[Stored items from a collection]
*** Block opens ***

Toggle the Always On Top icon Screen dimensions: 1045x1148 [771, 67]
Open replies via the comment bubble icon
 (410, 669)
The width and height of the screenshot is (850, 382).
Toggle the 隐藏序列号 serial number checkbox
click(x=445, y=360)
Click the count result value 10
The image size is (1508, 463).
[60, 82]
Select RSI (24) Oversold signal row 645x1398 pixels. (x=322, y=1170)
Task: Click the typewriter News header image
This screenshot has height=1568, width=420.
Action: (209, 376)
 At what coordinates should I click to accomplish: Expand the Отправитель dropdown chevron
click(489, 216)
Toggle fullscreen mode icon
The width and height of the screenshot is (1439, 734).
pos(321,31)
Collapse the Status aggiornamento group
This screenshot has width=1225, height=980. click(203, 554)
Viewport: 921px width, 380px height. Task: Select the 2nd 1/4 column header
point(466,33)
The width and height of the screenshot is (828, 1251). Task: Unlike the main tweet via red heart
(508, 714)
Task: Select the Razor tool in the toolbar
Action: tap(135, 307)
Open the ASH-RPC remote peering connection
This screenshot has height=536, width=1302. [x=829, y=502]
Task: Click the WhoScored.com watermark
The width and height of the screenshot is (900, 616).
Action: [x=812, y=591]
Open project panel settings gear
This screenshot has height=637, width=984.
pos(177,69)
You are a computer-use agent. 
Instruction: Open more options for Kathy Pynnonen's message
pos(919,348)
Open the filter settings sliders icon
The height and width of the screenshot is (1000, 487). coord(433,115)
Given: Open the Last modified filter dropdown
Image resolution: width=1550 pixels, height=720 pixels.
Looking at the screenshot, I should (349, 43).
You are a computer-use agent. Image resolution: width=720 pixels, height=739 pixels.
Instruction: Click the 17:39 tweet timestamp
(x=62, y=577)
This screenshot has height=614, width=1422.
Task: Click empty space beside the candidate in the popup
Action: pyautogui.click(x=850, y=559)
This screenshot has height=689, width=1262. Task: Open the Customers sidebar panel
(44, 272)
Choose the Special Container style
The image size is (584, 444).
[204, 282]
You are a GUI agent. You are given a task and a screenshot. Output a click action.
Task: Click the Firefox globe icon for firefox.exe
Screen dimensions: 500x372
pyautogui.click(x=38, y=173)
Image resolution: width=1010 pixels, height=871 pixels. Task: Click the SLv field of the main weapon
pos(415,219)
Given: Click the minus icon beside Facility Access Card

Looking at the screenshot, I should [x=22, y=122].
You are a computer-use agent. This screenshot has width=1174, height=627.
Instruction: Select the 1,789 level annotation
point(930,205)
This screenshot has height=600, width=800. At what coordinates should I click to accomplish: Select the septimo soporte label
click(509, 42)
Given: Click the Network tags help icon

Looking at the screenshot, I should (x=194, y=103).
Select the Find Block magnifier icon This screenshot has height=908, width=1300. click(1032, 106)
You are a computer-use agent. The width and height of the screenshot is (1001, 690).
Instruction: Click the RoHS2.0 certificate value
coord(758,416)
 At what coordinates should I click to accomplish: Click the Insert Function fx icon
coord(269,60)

*** Block closes ***

[TASK DETAILS] The only acceptable answer is the full set of entries, repeated exactly.

[SOLVED EXERCISE]
Toggle the Always On Top icon Screen dimensions: 1045x1148 [771, 67]
Open replies via the comment bubble icon
 (410, 669)
The width and height of the screenshot is (850, 382).
Toggle the 隐藏序列号 serial number checkbox
click(x=445, y=360)
Click the count result value 10
The image size is (1508, 463).
[60, 82]
Select RSI (24) Oversold signal row 645x1398 pixels. (x=322, y=1170)
Task: Click the typewriter News header image
This screenshot has height=1568, width=420.
Action: (209, 376)
 At what coordinates should I click to accomplish: Expand the Отправитель dropdown chevron
click(489, 216)
Toggle fullscreen mode icon
The width and height of the screenshot is (1439, 734).
pos(321,31)
Collapse the Status aggiornamento group
This screenshot has width=1225, height=980. click(203, 554)
Viewport: 921px width, 380px height. Task: Select the 2nd 1/4 column header
point(466,33)
The width and height of the screenshot is (828, 1251). Task: Unlike the main tweet via red heart
(508, 714)
Task: Select the Razor tool in the toolbar
Action: tap(135, 307)
Open the ASH-RPC remote peering connection
This screenshot has height=536, width=1302. [x=829, y=502]
Task: Click the WhoScored.com watermark
The width and height of the screenshot is (900, 616).
Action: [x=812, y=591]
Open project panel settings gear
This screenshot has height=637, width=984.
pos(177,69)
You are a computer-use agent. 
Instruction: Open more options for Kathy Pynnonen's message
pos(919,348)
Open the filter settings sliders icon
The height and width of the screenshot is (1000, 487). coord(433,115)
Given: Open the Last modified filter dropdown
Image resolution: width=1550 pixels, height=720 pixels.
Looking at the screenshot, I should (349, 43).
You are a computer-use agent. Image resolution: width=720 pixels, height=739 pixels.
Instruction: Click the 17:39 tweet timestamp
(x=62, y=577)
This screenshot has height=614, width=1422.
Task: Click empty space beside the candidate in the popup
Action: pyautogui.click(x=850, y=559)
This screenshot has height=689, width=1262. Task: Open the Customers sidebar panel
(44, 272)
Choose the Special Container style
The image size is (584, 444).
[204, 282]
You are a GUI agent. You are given a task and a screenshot. Output a click action.
Task: Click the Firefox globe icon for firefox.exe
Screen dimensions: 500x372
pyautogui.click(x=38, y=173)
Image resolution: width=1010 pixels, height=871 pixels. Task: Click the SLv field of the main weapon
pos(415,219)
Given: Click the minus icon beside Facility Access Card

Looking at the screenshot, I should [x=22, y=122].
You are a computer-use agent. This screenshot has width=1174, height=627.
Instruction: Select the 1,789 level annotation
point(930,205)
This screenshot has height=600, width=800. At what coordinates should I click to accomplish: Select the septimo soporte label
click(509, 42)
Given: Click the Network tags help icon

Looking at the screenshot, I should (x=194, y=103).
Select the Find Block magnifier icon This screenshot has height=908, width=1300. click(1032, 106)
You are a computer-use agent. The width and height of the screenshot is (1001, 690).
Instruction: Click the RoHS2.0 certificate value
coord(758,416)
 At what coordinates should I click to accomplish: Click the Insert Function fx icon
coord(269,60)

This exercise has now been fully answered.